ゴースはとうとう我慢が出来なくなり、誰にも何も告げず家を飛び出しました。
ゴースは、最後に泥棒を見た方へと飛んで飛んで飛び続けました。どれだけ飛び続けたかも何処で曲がったかも解りませんが、気付いた頃には辺りは真っ暗でした。それでもゴースは飛び続け、やがて朝日が顔を覗かせた頃、漸く飛ぶのを止めて近くにあった木の上で身体を休めたのでした。
ゴースは、夢を視ていました。薬品の匂い、機械の動く音、ちかちかと点滅するランプ。窓を開けると聴こえてくる子供達のはしゃぐ声に薫る草花や木の実の香り。遊ぶ子供達を窓から見ている人の、笑顔。駆け寄って来る子供の嬉しそうな声。パパ、ぼくきょうかけっこでいちばんになったんだよ。そうか、すごいなぁナマエは。あしたはみんなできのみをとりにいくんだ。そうか、それはよかったね。うん、あしたはゴースもいっしょにいこうね。

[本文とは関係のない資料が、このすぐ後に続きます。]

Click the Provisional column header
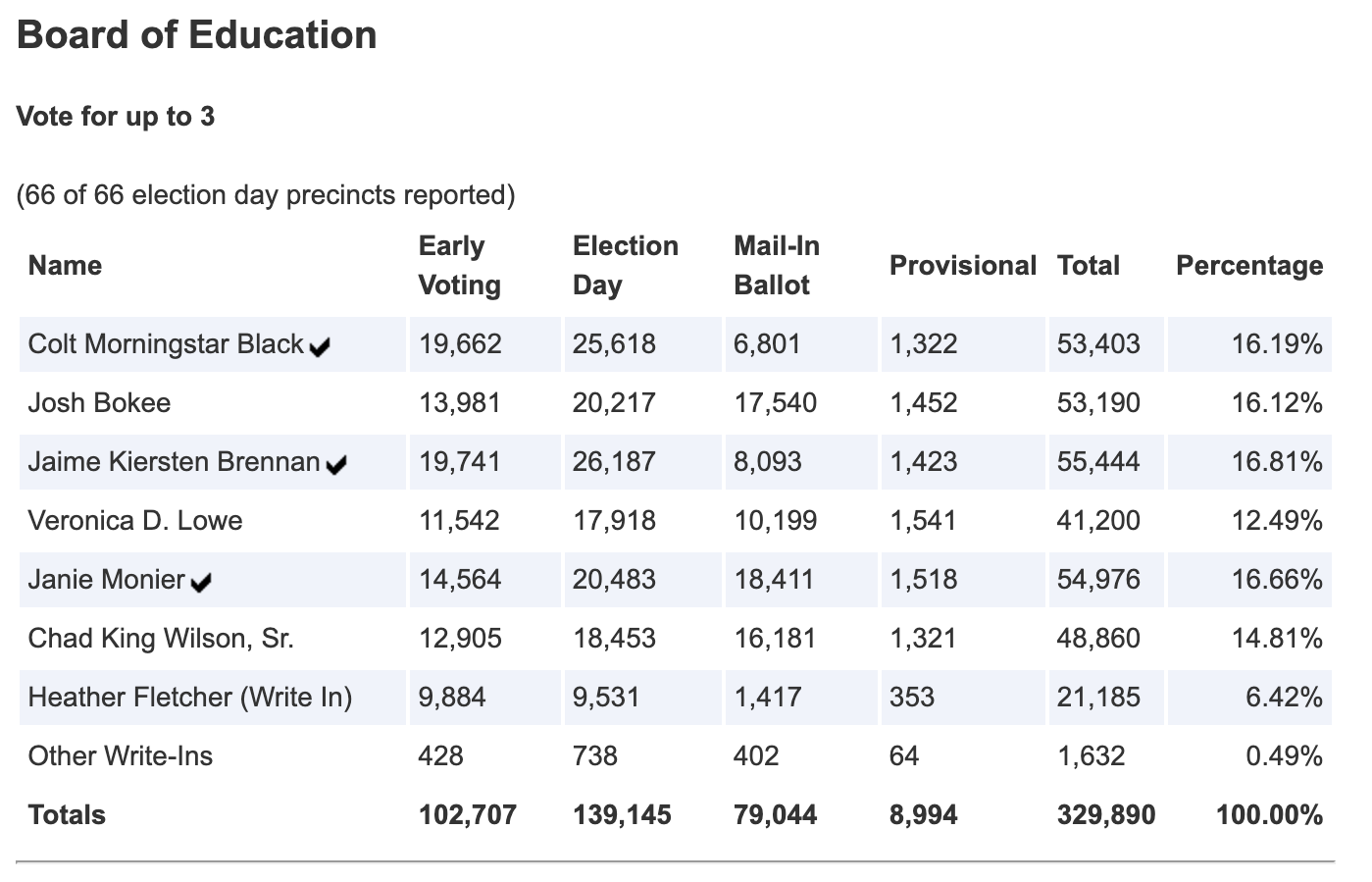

そこでゴースははっと目を覚ましました。脳裏には、まだ息子の可愛らしい笑顔が焼き付いています。空を見ると、日が沈み辺りは真っ暗になっていました。ゴースは木から飛び出しまた空を飛び始めました。手掛かりは、ピンクの髪に、胸元に赤い模様のある黒い服を着た泥棒の姿だけです。それでもゴースは飛び続けました。朝が来ると木の上で眠り、夜が来るとまた飛び始めました。お腹が空くと、近くの木になっている木の実を食べて凌ぎました。野生のポケモンの縄張りに勝手に入ってしまい傷付けられた事もありました。親切な人間に泥棒の服の胸の文字の意味を地面に書いて尋ねると、何故かいきなり石を投げられた事もありました。お前、ロケット団のポケモンだったのか。お前らロケット団さえいなければ。そんな事を言いながら親切な人間は泣いていました。ゴースは慌ててその場を後にしました。あんな泥棒の手持ちだと勘違いされるのはとても癪でしたが、代わりに有力な手掛かりを手に入れました。
ロケット団。
もしかすると、あの子を誘拐した奴らに関係あるかもしれません。ゴースは少しの希望を胸にまた空を飛び始めました。
ある日ゴースは、町中で胸に赤い模様の付いた黒い服を着た二人組を見つけました。あの日と同じ奴らかまでは分かりませんでしたが、気付かれない様にこっそりと後を付けました。
二人組はこそこそと小さな建物の中に入って行きました。格子状の窓からこっそり中を覗き込むと、そこには沢山の饅頭や手拭い、色んなポケモンを象ったキーホルダーなどが棚に並んでいました。二人組が部屋の隅にあった大きな置物を動かすと、そこに地下へ続く階段が現れました。二人組は階段を降り消えてしまいました。部屋の中に他に人影は無く、階段もぽっかりと口を開けたままです。ゴースは、勇気を出して身体を格子の間に滑り込ませ、階段に向かって飛び込んで行きました。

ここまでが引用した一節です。